The lines from the one containing "Viewport: 1568px width, 756px" to the end of the entries, both included, are what you need to transcribe exactly, without pictures and without anything else.

※ ※ ※

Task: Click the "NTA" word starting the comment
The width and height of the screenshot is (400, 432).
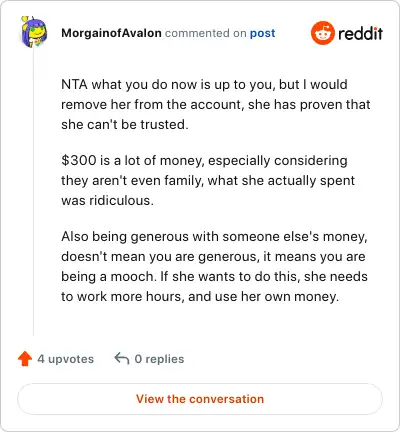Action: point(74,84)
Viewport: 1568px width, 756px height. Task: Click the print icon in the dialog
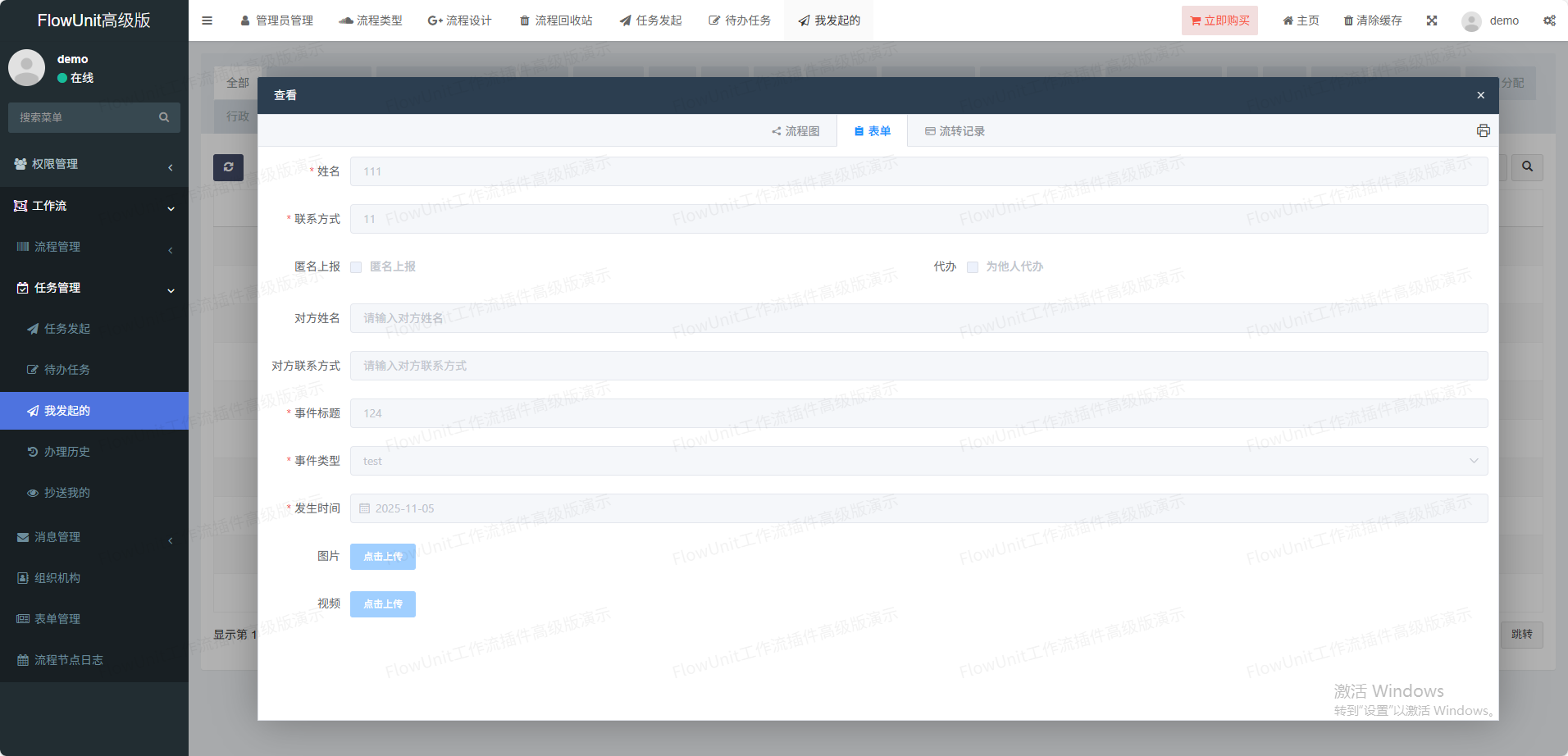point(1483,131)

※ ※ ※

Task answer:
Viewport: 1568px width, 756px height. Task: Click the print icon in the dialog
point(1483,131)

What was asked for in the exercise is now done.